Por que o documentário não deve ser permitido morrer

Esta é uma versão editada de um discurso que John Pilger deu na British Library em 9 de dezembro de 2017 como parte de um festival retrospectivo, 'The Power of the Documentary', realizado para marcar a aquisição do arquivo escrito de Pilger pela Biblioteca.

por John Pilger, 11 de dezembro de 2017, JohnPilger.com. RSN.

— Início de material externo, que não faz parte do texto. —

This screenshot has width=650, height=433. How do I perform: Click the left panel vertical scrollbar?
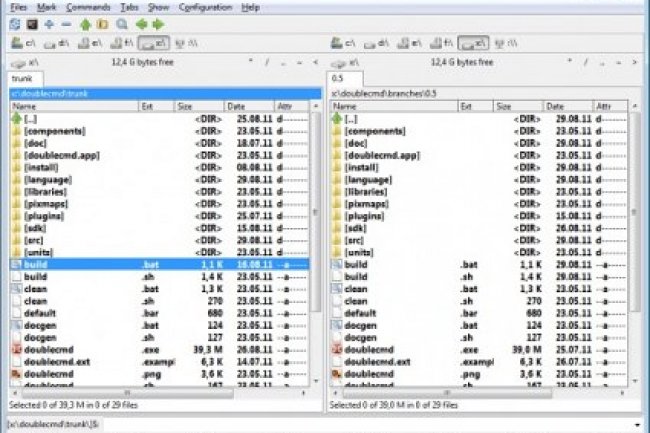pos(315,250)
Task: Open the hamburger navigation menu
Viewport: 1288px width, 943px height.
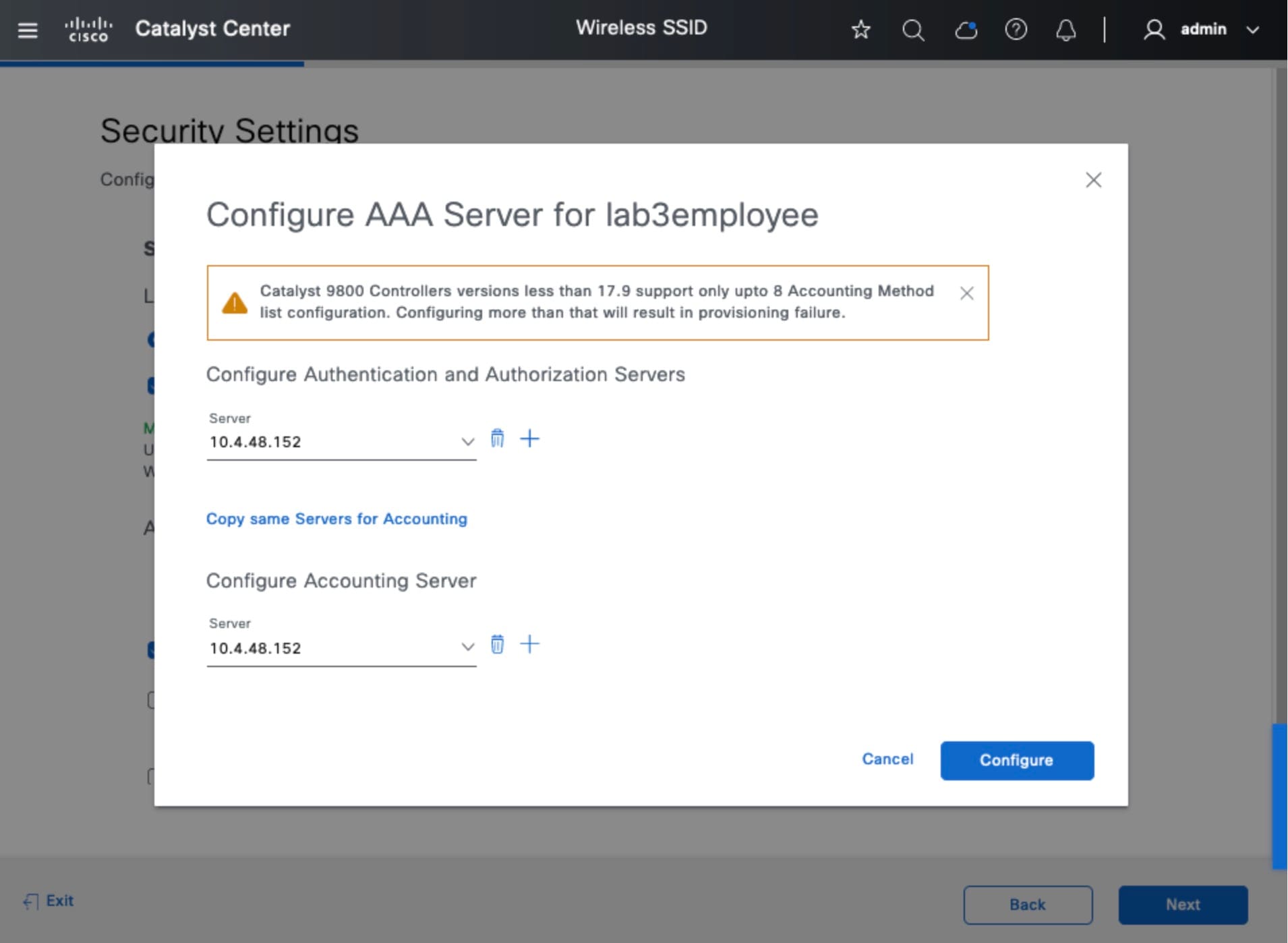Action: (28, 30)
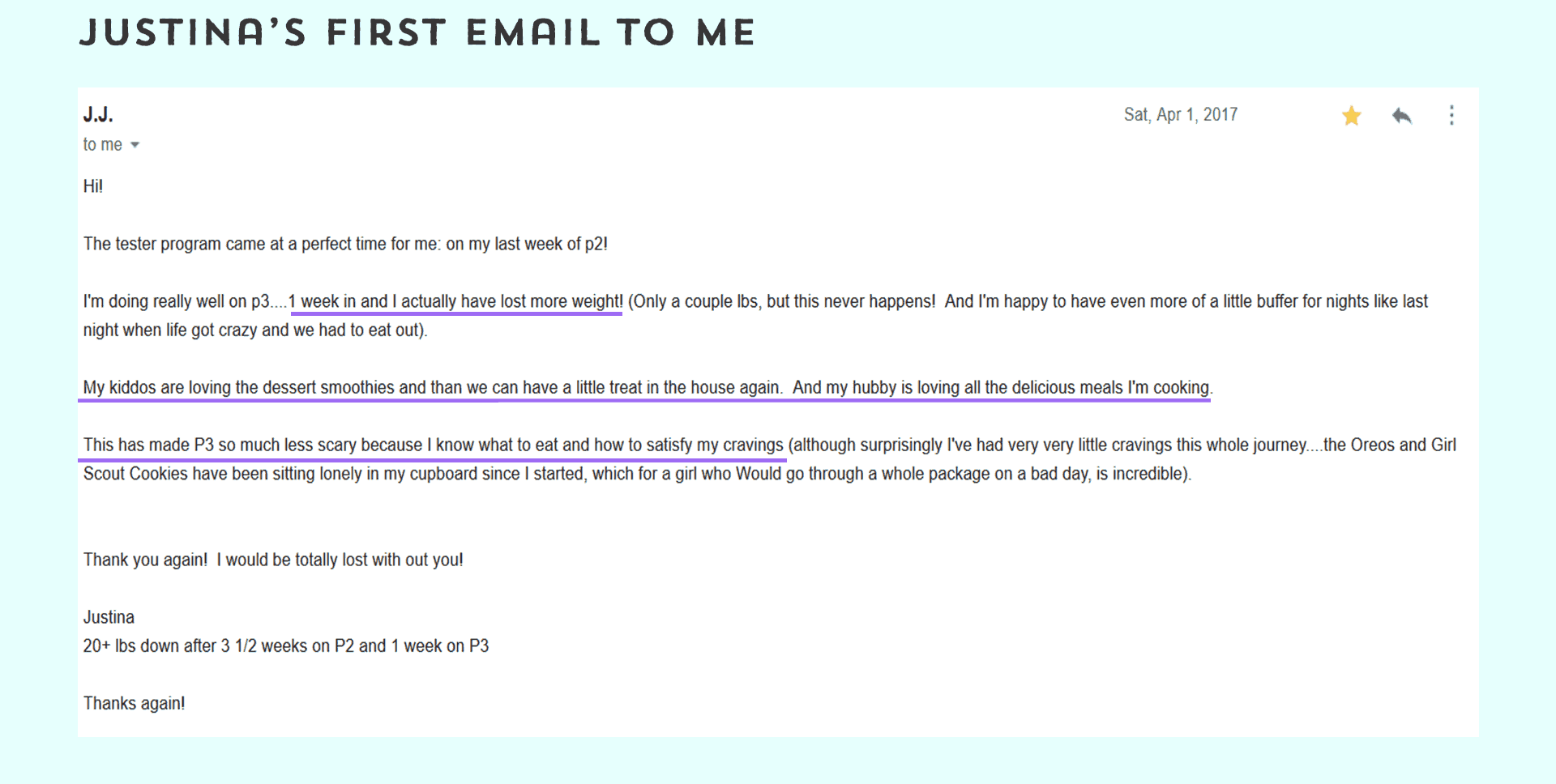
Task: Unstar the email using the yellow star
Action: (x=1351, y=116)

João Pilger. (foto: alchetron.com)

Compreendi pela primeira vez o poder do documentário durante a edição do meu primeiro filme, O Motim Silencioso. No comentário, faço referência a uma galinha, que minha tripulação e eu encontramos durante uma patrulha com soldados americanos no Vietnã.

“Deve ser uma galinha vietcongue – uma galinha comunista”, disse o sargento. Ele escreveu em seu relatório: “inimigo à vista”.

O momento da galinha parecia sublinhar a farsa da guerra – então eu o incluí no filme. Isso pode ter sido imprudente. O regulador da televisão comercial na Grã-Bretanha – então a Independent Television Authority ou ITA – exigiu ver meu roteiro. Qual foi a minha fonte para a afiliação política da galinha? me perguntaram. Era realmente uma galinha comunista, ou poderia ter sido uma galinha pró-americana?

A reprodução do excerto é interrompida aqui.